I know that they are venomous, I know nothing about keeping venomous snakes in the UK, so thats why I asked if you need a licence to keep them. 

Thanks Shaun. : victory:


----------



## Declan123 (Dec 29, 2007)

As far as i know....All Rattlers are Legal in the UK, aslong as you have a DWA...


----------



## rob-stl-07 (Jun 3, 2007)

snakelover said:


> haha.... Correct me if i am wrong, but you dont need a licence in America... But we must have a licence for any dangerous (and some non danerouse) animals.


you do need a liscence plus you cant collect em anymore either because there all know endagered (i think)


----------



## 400runner (May 15, 2006)

snakelover said:


> haha.... Correct me if i am wrong, but you dont need a licence in America... But we must have a licence for any dangerous (and some non danerouse) animals.


you also don't need a licence to keep some very dangerous animals, komodos, croc monitors.......... rottweilers:whistling2:


----------



## SiUK (Feb 15, 2007)

as the others have said, all you need is a DWAL and you can keep any rattlesnake, and theres a hell of alot, about 80 different species and sub species if my memory serves me correctly.


----------



## fangsy (Sep 17, 2007)

400runner said:


> you also don't need a licence to keep some very dangerous animals, komodos, croc monitors.......... rottweilers:whistling2:


Oi, LOL


----------



## shaun (Apr 28, 2007)

Cool thanks for the help. : victory:


----------



## browner93 (Dec 17, 2007)

400runner said:


> you also don't need a licence to keep some very dangerous animals, komodos, croc monitors.......... rottweilers:whistling2:


Sorry but lol rottweilers are not dangerous its how the owners brign the dog up!

Josh


----------



## shaun (Apr 28, 2007)

browner93 said:


> Sorry but lol rottweilers are not dangerous its how the owners brign the dog up!
> 
> Josh


Very true. : victory:


----------



## Blueladybird (Jan 20, 2008)

browner93 said:


> Sorry but lol rottweilers are not dangerous its how the owners brign the dog up!
> 
> Josh


I think that's a perfect reason for needing a licence to keep them, in fact any breed of dog. I love my dog to bits and have made a point of training and socialising him from a very young age, don't be fooled by his fluufy appearance, he's capable of inflicting just as much damage as a Rottweiler. Not all dog owners are responsible enough and, as a vet nurse, i've had to euthanase countless beautiful dogs, of various breed, over the years after they've attacked people and especially young kids all because their :censor:wit owners couldn't be arsed raising them properly. If people had to have a licence to keep a dog you can bet your ass the number of kids getting mauled or killed would drop rapidly.

Sorry totally off topic

Rattlers are all highly venemous so you'd need a licence to keep em which can be mega pricey, but they are awesome looking snakes an if you take the time to research them properly and can find a CB then go for it. If i didn't have kids i'd def have my DWA. But they're not really pets in the strictest sense, they're more for serious enthusiasts who really really know their stuff so research, research and more research is vital.

Molly xxx


----------



## Viperkeeper (Aug 23, 2007)

rob-stl-07 said:


> you do need a liscence plus you cant collect em anymore either because there all know endagered (i think)

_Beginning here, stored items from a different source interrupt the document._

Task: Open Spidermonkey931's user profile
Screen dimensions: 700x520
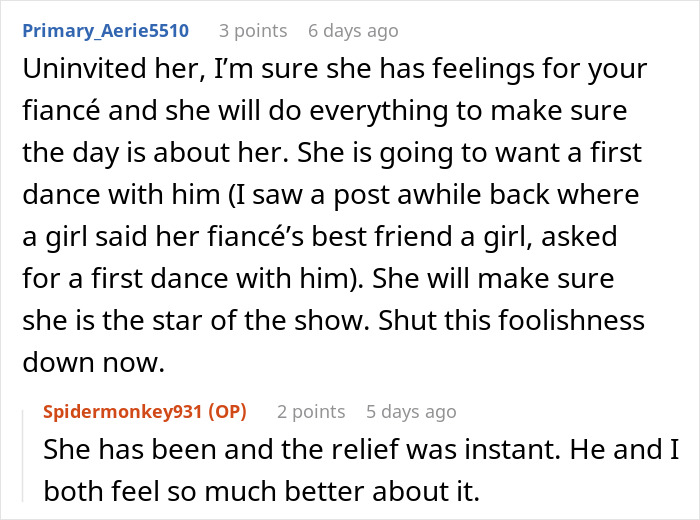Action: tap(123, 412)
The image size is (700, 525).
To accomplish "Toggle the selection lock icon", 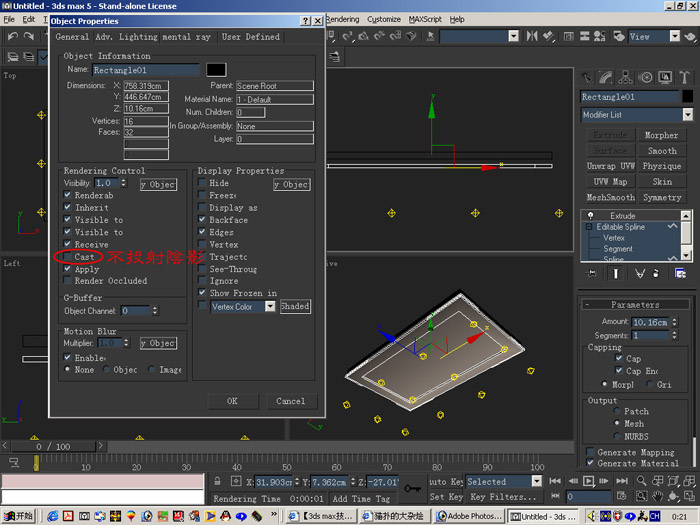I will [217, 481].
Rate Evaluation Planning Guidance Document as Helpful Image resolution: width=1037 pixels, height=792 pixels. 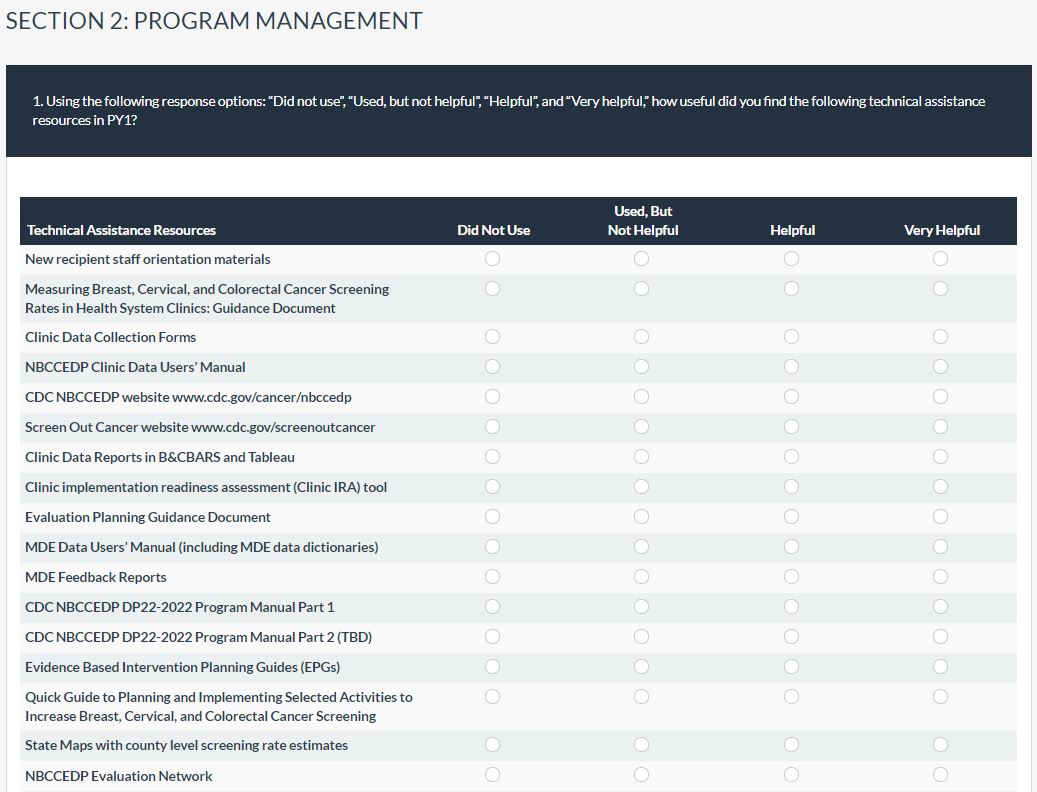791,517
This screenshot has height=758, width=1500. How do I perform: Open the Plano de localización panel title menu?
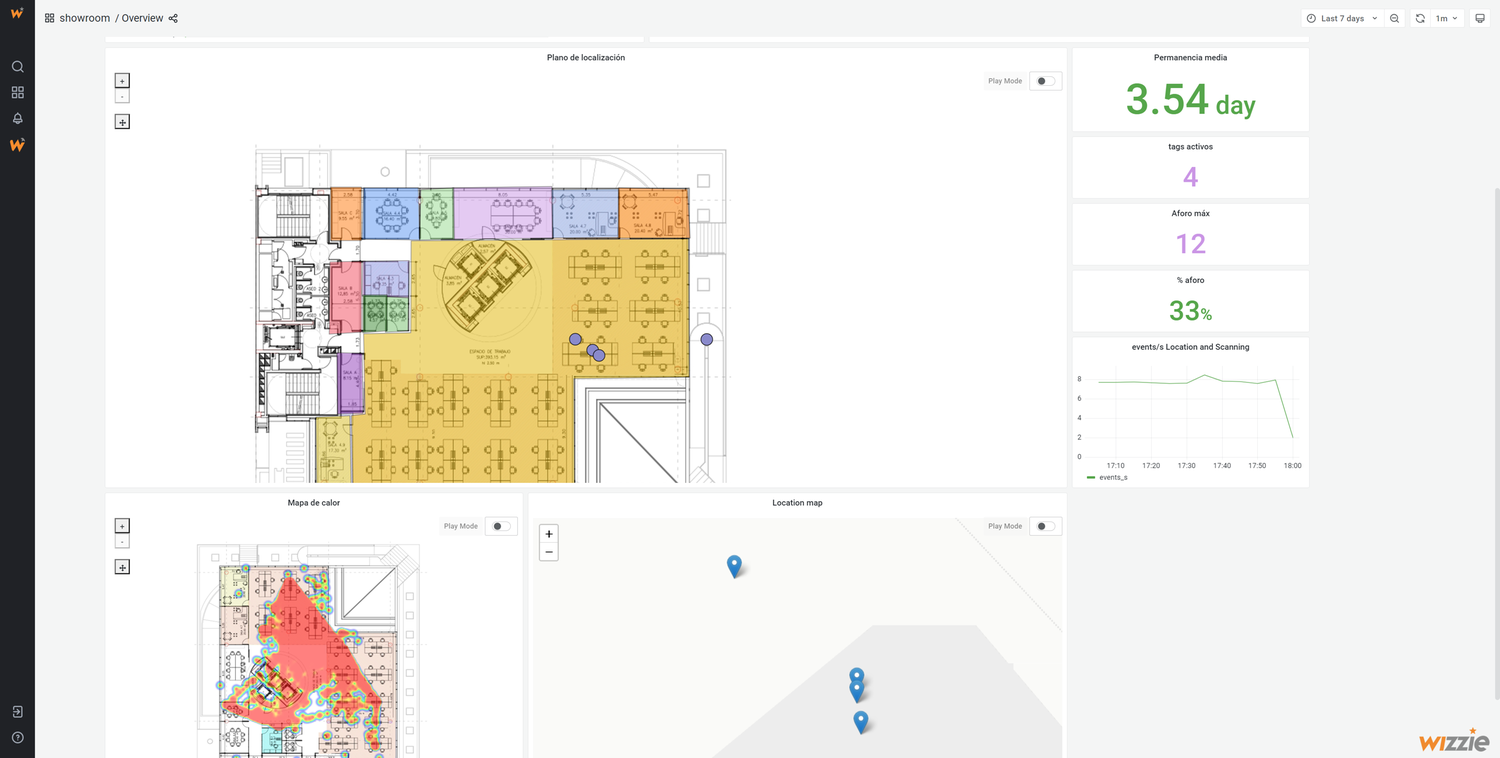click(x=585, y=57)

Not all US species of Rattlesnakes are protected or endangered. Whether you can keep them legally or not depend on where you live. Laws vary from state to state, city to city.

Al


----------



## browner93 (Dec 17, 2007)

Blueladybird said:


> I think that's a perfect reason for needing a licence to keep them, in fact any breed of dog. I love my dog to bits and have made a point of training and socialising him from a very young age, don't be fooled by his fluufy appearance, he's capable of inflicting just as much damage as a Rottweiler. Not all dog owners are responsible enough and, as a vet nurse, i've had to euthanase countless beautiful dogs, of various breed, over the years after they've attacked people and especially young kids all because their :censor:wit owners couldn't be arsed raising them properly. If people had to have a licence to keep a dog you can bet your ass the number of kids getting mauled or killed would drop rapidly.
> 
> Sorry totally off topic
> 
> ...




i took a rottie out with my teacher at the dogs home 2 day and the woman who brout the dog out said she is very agresiv 2 dogs and other animals 
and she was so people obsest and was soft asany thing and we crossed loads of dogs and she was fine but as soon as the dogs home lady took the dog back it was beeing a lil bugger so it alsoo depends on the person.

P.S my teacher is only a lil 5ft woman and she could handle it fine!

Josh


----------



## Rikki (Mar 27, 2007)

_Crotalus catalinensis _is listed as critically endangered on the IUCN red list, yet isn't protected by CITES, so can be traded and kept. I think that's disgraceful. So yeah you can keep any rattlesnake if you have a license.


----------



## HABU (Mar 21, 2007)

i'll be getting one soon as the weather clears..


----------



## shaun (Apr 28, 2007)

cool thanks molly and every one. : victory:


----------



## 400runner (May 15, 2006)

browner93 said:


> Sorry but lol rottweilers are not dangerous its how the owners brign the dog up!
> 
> Josh


i agree completely. i was just having a laugh!


----------